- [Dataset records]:
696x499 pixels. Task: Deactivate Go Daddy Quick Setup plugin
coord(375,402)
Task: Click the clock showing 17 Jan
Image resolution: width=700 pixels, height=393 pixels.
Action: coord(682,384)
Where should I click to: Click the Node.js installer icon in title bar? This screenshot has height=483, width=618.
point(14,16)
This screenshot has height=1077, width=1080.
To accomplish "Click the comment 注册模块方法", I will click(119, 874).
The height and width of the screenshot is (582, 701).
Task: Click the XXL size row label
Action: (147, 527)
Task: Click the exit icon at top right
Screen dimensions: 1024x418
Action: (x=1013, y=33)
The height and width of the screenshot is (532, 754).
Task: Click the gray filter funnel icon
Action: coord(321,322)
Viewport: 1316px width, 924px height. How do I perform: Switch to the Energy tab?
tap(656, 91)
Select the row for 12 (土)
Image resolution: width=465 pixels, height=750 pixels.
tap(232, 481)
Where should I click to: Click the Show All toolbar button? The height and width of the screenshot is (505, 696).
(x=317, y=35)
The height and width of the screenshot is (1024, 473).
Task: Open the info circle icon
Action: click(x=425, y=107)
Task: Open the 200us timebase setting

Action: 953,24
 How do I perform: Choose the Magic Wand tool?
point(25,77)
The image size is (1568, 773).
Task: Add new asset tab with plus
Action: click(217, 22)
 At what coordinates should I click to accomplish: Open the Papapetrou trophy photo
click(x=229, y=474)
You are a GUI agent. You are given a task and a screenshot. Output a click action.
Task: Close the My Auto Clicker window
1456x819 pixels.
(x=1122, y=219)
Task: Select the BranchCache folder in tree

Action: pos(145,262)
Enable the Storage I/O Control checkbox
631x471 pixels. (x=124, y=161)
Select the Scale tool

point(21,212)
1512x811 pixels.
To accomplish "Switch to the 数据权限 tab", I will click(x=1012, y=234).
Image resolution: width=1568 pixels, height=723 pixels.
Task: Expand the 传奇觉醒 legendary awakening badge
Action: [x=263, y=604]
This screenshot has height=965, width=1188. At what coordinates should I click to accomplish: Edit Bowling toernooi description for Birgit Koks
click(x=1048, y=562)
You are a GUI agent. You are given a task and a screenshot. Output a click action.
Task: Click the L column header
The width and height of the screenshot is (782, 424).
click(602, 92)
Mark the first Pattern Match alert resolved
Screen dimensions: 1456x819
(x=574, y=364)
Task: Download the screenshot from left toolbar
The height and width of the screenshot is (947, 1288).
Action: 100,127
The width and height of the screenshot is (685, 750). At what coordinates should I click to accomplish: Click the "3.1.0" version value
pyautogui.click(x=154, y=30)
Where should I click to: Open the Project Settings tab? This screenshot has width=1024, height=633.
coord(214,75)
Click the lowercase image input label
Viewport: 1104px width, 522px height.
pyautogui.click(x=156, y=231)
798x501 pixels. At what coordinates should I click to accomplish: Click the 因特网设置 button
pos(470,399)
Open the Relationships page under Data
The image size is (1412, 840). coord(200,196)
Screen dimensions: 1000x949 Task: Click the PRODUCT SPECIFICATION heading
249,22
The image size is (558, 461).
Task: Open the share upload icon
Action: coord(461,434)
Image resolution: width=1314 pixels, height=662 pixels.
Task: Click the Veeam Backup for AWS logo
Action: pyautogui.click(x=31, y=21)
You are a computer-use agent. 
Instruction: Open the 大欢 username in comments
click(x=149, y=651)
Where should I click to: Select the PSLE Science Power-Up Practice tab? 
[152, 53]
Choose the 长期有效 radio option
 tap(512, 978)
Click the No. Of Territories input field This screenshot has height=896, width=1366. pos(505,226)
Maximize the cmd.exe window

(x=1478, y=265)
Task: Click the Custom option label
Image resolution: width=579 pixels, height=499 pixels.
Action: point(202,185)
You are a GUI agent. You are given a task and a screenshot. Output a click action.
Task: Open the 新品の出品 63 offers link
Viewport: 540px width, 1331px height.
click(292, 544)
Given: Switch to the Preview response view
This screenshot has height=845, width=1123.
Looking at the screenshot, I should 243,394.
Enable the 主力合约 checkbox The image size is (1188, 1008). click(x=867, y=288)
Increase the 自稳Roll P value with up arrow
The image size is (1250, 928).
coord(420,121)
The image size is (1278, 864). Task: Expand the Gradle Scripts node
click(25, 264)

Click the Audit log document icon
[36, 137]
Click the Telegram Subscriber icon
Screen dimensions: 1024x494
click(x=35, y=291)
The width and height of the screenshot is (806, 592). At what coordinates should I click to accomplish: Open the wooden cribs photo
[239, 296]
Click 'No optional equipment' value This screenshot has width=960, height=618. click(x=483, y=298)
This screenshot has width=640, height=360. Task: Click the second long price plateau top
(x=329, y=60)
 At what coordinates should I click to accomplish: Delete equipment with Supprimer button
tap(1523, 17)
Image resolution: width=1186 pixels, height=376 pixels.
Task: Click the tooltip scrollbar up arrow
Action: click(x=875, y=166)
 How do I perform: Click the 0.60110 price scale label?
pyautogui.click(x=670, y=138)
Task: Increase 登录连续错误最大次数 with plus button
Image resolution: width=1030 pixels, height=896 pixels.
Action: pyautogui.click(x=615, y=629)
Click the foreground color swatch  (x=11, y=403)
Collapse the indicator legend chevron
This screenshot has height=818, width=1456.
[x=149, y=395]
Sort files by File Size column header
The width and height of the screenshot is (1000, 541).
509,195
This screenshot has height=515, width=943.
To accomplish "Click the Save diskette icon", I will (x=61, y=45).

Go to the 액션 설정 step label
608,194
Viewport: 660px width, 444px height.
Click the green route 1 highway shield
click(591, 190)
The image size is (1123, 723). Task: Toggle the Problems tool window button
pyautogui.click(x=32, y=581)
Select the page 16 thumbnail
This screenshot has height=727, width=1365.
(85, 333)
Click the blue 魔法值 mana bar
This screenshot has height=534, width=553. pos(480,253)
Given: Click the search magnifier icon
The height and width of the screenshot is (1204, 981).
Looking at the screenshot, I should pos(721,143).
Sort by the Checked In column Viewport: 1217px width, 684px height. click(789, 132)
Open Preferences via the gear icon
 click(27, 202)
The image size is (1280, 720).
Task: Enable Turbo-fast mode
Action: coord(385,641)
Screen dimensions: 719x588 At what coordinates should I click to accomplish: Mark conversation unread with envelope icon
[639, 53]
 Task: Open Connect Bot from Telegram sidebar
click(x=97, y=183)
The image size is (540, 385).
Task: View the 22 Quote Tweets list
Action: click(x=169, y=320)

- [Exercise directions]: Convert every line of the material into a JSON list of strings, one string per line, omitting blank lines.

- [Finished answer]:
[
  "696x499 pixels. Task: Deactivate Go Daddy Quick Setup plugin",
  "coord(375,402)",
  "Task: Click the clock showing 17 Jan",
  "Image resolution: width=700 pixels, height=393 pixels.",
  "Action: coord(682,384)",
  "Where should I click to: Click the Node.js installer icon in title bar? This screenshot has height=483, width=618.",
  "point(14,16)",
  "This screenshot has height=1077, width=1080.",
  "To accomplish \"Click the comment 注册模块方法\", I will click(119, 874).",
  "The height and width of the screenshot is (582, 701).",
  "Task: Click the XXL size row label",
  "Action: (147, 527)",
  "Task: Click the exit icon at top right",
  "Screen dimensions: 1024x418",
  "Action: (x=1013, y=33)",
  "The height and width of the screenshot is (532, 754).",
  "Task: Click the gray filter funnel icon",
  "Action: coord(321,322)",
  "Viewport: 1316px width, 924px height. How do I perform: Switch to the Energy tab?",
  "tap(656, 91)",
  "Select the row for 12 (土)",
  "Image resolution: width=465 pixels, height=750 pixels.",
  "tap(232, 481)",
  "Where should I click to: Click the Show All toolbar button? The height and width of the screenshot is (505, 696).",
  "(x=317, y=35)",
  "The height and width of the screenshot is (1024, 473).",
  "Task: Open the info circle icon",
  "Action: click(x=425, y=107)",
  "Task: Open the 200us timebase setting",
  "Action: 953,24",
  " How do I perform: Choose the Magic Wand tool?",
  "point(25,77)",
  "The image size is (1568, 773).",
  "Task: Add new asset tab with plus",
  "Action: click(217, 22)",
  " At what coordinates should I click to accomplish: Open the Papapetrou trophy photo",
  "click(x=229, y=474)",
  "You are a GUI agent. You are given a task and a screenshot. Output a click action.",
  "Task: Close the My Auto Clicker window",
  "1456x819 pixels.",
  "(x=1122, y=219)",
  "Task: Select the BranchCache folder in tree",
  "Action: pos(145,262)",
  "Enable the Storage I/O Control checkbox",
  "631x471 pixels. (x=124, y=161)",
  "Select the Scale tool",
  "point(21,212)",
  "1512x811 pixels.",
  "To accomplish \"Switch to the 数据权限 tab\", I will click(x=1012, y=234).",
  "Image resolution: width=1568 pixels, height=723 pixels.",
  "Task: Expand the 传奇觉醒 legendary awakening badge",
  "Action: [x=263, y=604]",
  "This screenshot has height=965, width=1188. At what coordinates should I click to accomplish: Edit Bowling toernooi description for Birgit Koks",
  "click(x=1048, y=562)",
  "You are a GUI agent. You are given a task and a screenshot. Output a click action.",
  "Task: Click the L column header",
  "The width and height of the screenshot is (782, 424).",
  "click(602, 92)",
  "Mark the first Pattern Match alert resolved",
  "Screen dimensions: 1456x819",
  "(x=574, y=364)",
  "Task: Download the screenshot from left toolbar",
  "The height and width of the screenshot is (947, 1288).",
  "Action: 100,127",
  "The width and height of the screenshot is (685, 750). At what coordinates should I click to accomplish: Click the \"3.1.0\" version value",
  "pyautogui.click(x=154, y=30)",
  "Where should I click to: Open the Project Settings tab? This screenshot has width=1024, height=633.",
  "coord(214,75)",
  "Click the lowercase image input label",
  "Viewport: 1104px width, 522px height.",
  "pyautogui.click(x=156, y=231)",
  "798x501 pixels. At what coordinates should I click to accomplish: Click the 因特网设置 button",
  "pos(470,399)",
  "Open the Relationships page under Data",
  "The image size is (1412, 840). coord(200,196)",
  "Screen dimensions: 1000x949 Task: Click the PRODUCT SPECIFICATION heading",
  "249,22",
  "The image size is (558, 461).",
  "Task: Open the share upload icon",
  "Action: coord(461,434)",
  "Image resolution: width=1314 pixels, height=662 pixels.",
  "Task: Click the Veeam Backup for AWS logo",
  "Action: pyautogui.click(x=31, y=21)",
  "You are a computer-use agent. ",
  "Instruction: Open the 大欢 username in comments",
  "click(x=149, y=651)",
  "Where should I click to: Select the PSLE Science Power-Up Practice tab? ",
  "[152, 53]",
  "Choose the 长期有效 radio option",
  " tap(512, 978)",
  "Click the No. Of Territories input field This screenshot has height=896, width=1366. pos(505,226)",
  "Maximize the cmd.exe window",
  "(x=1478, y=265)",
  "Task: Click the Custom option label",
  "Image resolution: width=579 pixels, height=499 pixels.",
  "Action: point(202,185)",
  "You are a GUI agent. You are given a task and a screenshot. Output a click action.",
  "Task: Open the 新品の出品 63 offers link",
  "Viewport: 540px width, 1331px height.",
  "click(292, 544)",
  "Given: Switch to the Preview response view",
  "This screenshot has height=845, width=1123.",
  "Looking at the screenshot, I should 243,394.",
  "Enable the 主力合约 checkbox The image size is (1188, 1008). click(x=867, y=288)",
  "Increase the 自稳Roll P value with up arrow",
  "The image size is (1250, 928).",
  "coord(420,121)",
  "The image size is (1278, 864). Task: Expand the Gradle Scripts node",
  "click(25, 264)",
  "Click the Audit log document icon",
  "[36, 137]",
  "Click the Telegram Subscriber icon",
  "Screen dimensions: 1024x494",
  "click(x=35, y=291)",
  "The width and height of the screenshot is (806, 592). At what coordinates should I click to accomplish: Open the wooden cribs photo",
  "[239, 296]",
  "Click 'No optional equipment' value This screenshot has width=960, height=618. click(x=483, y=298)",
  "This screenshot has width=640, height=360. Task: Click the second long price plateau top",
  "(x=329, y=60)",
  " At what coordinates should I click to accomplish: Delete equipment with Supprimer button",
  "tap(1523, 17)",
  "Image resolution: width=1186 pixels, height=376 pixels.",
  "Task: Click the tooltip scrollbar up arrow",
  "Action: click(x=875, y=166)",
  " How do I perform: Click the 0.60110 price scale label?",
  "pyautogui.click(x=670, y=138)",
  "Task: Increase 登录连续错误最大次数 with plus button",
  "Image resolution: width=1030 pixels, height=896 pixels.",
  "Action: pyautogui.click(x=615, y=629)",
  "Click the foreground color swatch  (x=11, y=403)",
  "Collapse the indicator legend chevron",
  "This screenshot has height=818, width=1456.",
  "[x=149, y=395]",
  "Sort files by File Size column header",
  "The width and height of the screenshot is (1000, 541).",
  "509,195",
  "This screenshot has height=515, width=943.",
  "To accomplish \"Click the Save diskette icon\", I will (x=61, y=45).",
  "Go to the 액션 설정 step label",
  "608,194",
  "Viewport: 660px width, 444px height.",
  "Click the green route 1 highway shield",
  "click(591, 190)",
  "The image size is (1123, 723). Task: Toggle the Problems tool window button",
  "pyautogui.click(x=32, y=581)",
  "Select the page 16 thumbnail",
  "This screenshot has height=727, width=1365.",
  "(85, 333)",
  "Click the blue 魔法值 mana bar",
  "This screenshot has height=534, width=553. pos(480,253)",
  "Given: Click the search magnifier icon",
  "The height and width of the screenshot is (1204, 981).",
  "Looking at the screenshot, I should pos(721,143).",
  "Sort by the Checked In column Viewport: 1217px width, 684px height. click(789, 132)",
  "Open Preferences via the gear icon",
  " click(27, 202)",
  "The image size is (1280, 720).",
  "Task: Enable Turbo-fast mode",
  "Action: coord(385,641)",
  "Screen dimensions: 719x588 At what coordinates should I click to accomplish: Mark conversation unread with envelope icon",
  "[639, 53]",
  " Task: Open Connect Bot from Telegram sidebar",
  "click(x=97, y=183)",
  "The image size is (540, 385).",
  "Task: View the 22 Quote Tweets list",
  "Action: click(x=169, y=320)"
]